The Rebels likely enjoyed a day on a fairly anonymous high school campus where they could just play ball. Though nearly four years have passed since the shootings, this group of Columbine students still walks through the halls of a living memorial.

Tourists regularly come on campus to gawk and take pictures. Tour buses drive by in summertime, as if to pay homage to the site. The unwelcome flow seems endless to the new generation of Columbine students.

"You just want to run down there and tell them everyone that was here left," Rogers said. "This school is very changed. It's just like, why do you guys have to keep pushing stuff?"

A philosophy professor from distant Villanova University approached Gillman this season while he tended to the field, wanting to know about the shootings. Gillman, the second-year coach who lives across the street from Columbine, did not know what to say.

"They all want to know what happened," Gillman said. "We don't know. It just happened. There's not a soul in that school that knows why it happened."

The players go through the same intrusive experiences, said senior outfielder Miguel Vicuna.
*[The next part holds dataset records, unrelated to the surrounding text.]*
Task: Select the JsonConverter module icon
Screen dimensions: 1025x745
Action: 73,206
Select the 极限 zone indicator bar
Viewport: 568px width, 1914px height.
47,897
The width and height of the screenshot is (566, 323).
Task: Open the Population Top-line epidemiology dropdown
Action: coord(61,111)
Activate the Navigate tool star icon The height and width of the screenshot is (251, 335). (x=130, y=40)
"Some people even come up to us during practice, saying where was this or where did that happen," Vicuna said. "It's like, man, I'm trying to practice. It's getting ridiculous sometimes."

Past is present

Still, the kids handle the inquiries as part of everyday life in Littleton, and Gillman feels they do so with grace and composure that emerged as a lesson from the tragedy.

"They have learned that you have to be respectful of everyone, " Gillman said.
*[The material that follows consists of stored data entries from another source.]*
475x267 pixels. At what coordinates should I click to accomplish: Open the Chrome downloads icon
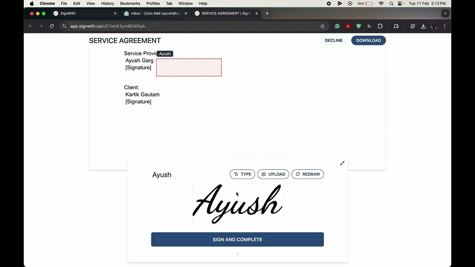point(423,26)
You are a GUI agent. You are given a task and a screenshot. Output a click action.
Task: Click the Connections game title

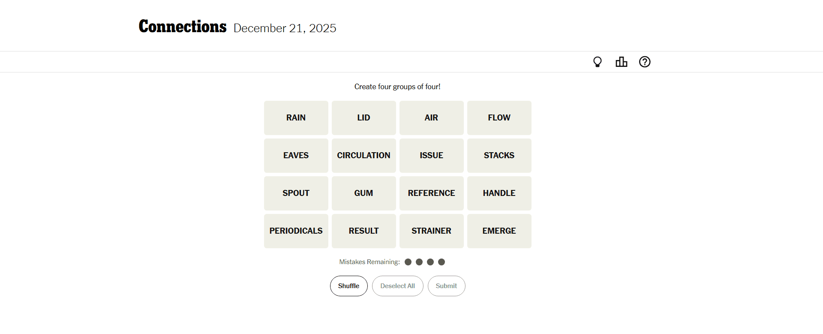(x=183, y=27)
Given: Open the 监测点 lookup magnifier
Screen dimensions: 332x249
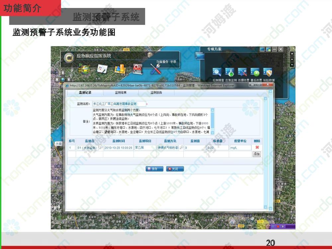Looking at the screenshot, I should (x=101, y=148).
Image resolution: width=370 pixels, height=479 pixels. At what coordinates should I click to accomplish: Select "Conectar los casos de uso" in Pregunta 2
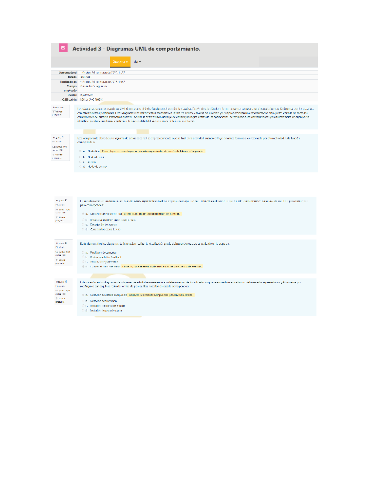tap(83, 229)
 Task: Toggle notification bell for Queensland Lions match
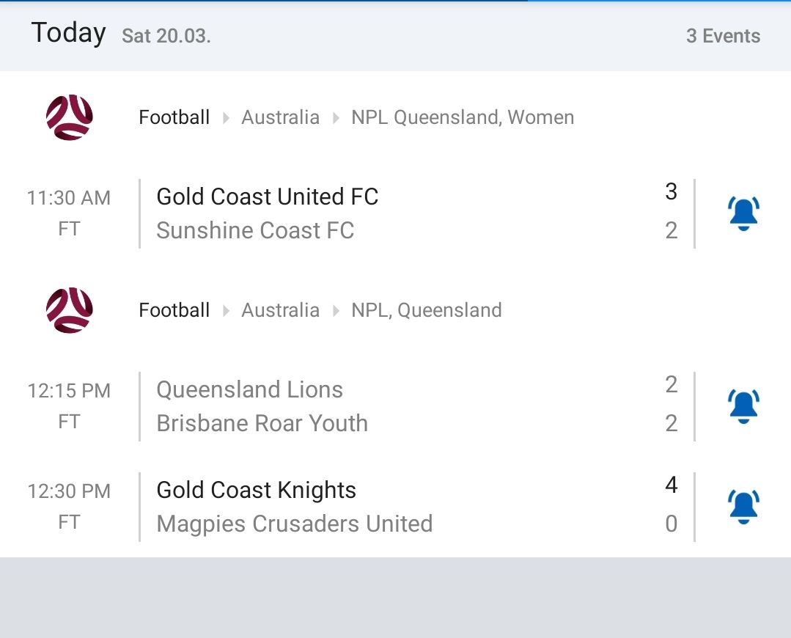pyautogui.click(x=743, y=406)
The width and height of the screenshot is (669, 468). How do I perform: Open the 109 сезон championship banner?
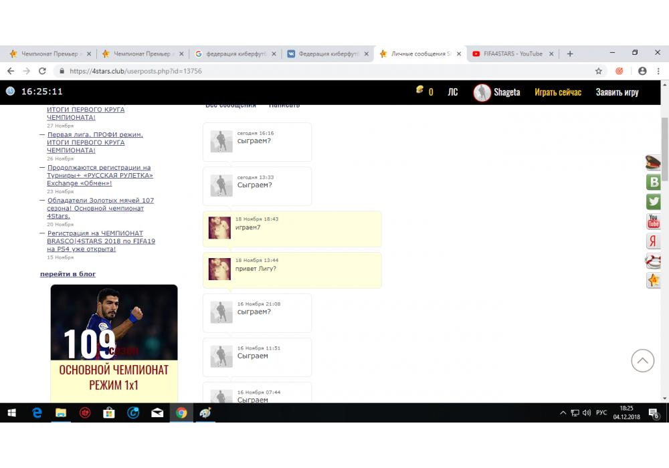114,341
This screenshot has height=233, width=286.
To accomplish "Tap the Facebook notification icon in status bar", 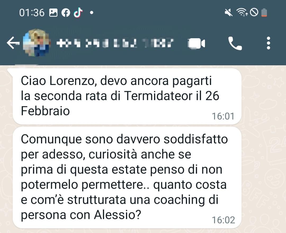I will pos(66,13).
In some ways, though, it seems respect among peers at Columbine is still earned in the same juvenile ways it is on many high school campuses. Though talk of bullying by jocks emerged as a possible factor in the shootings, Wells said that some typical hazing returned the next year.

"Nothing ever changed," Wells said. "Freshman year, we got thrown in water puddles -- wet snow leaves those nice cold puddles on the field. We all got thrown into those."

In fact, they still talk about returning the icy favor to this year's youngsters, which should be easy to do once the 7 feet of snow that fell in the Denver area this week begins to thaw.

The Rebels will worry about the snow later, though, as they face off with Desert Pines today, and Coronado and Basic Saturday.

For now, it's two more simple days of baseball and sunshine, where the neon of Las Vegas does something so wonderfully opposite its purpose, providing the Columbine players with comforting anonymity.

"We're past it," Wells said. "Why can't everybody else get past it?"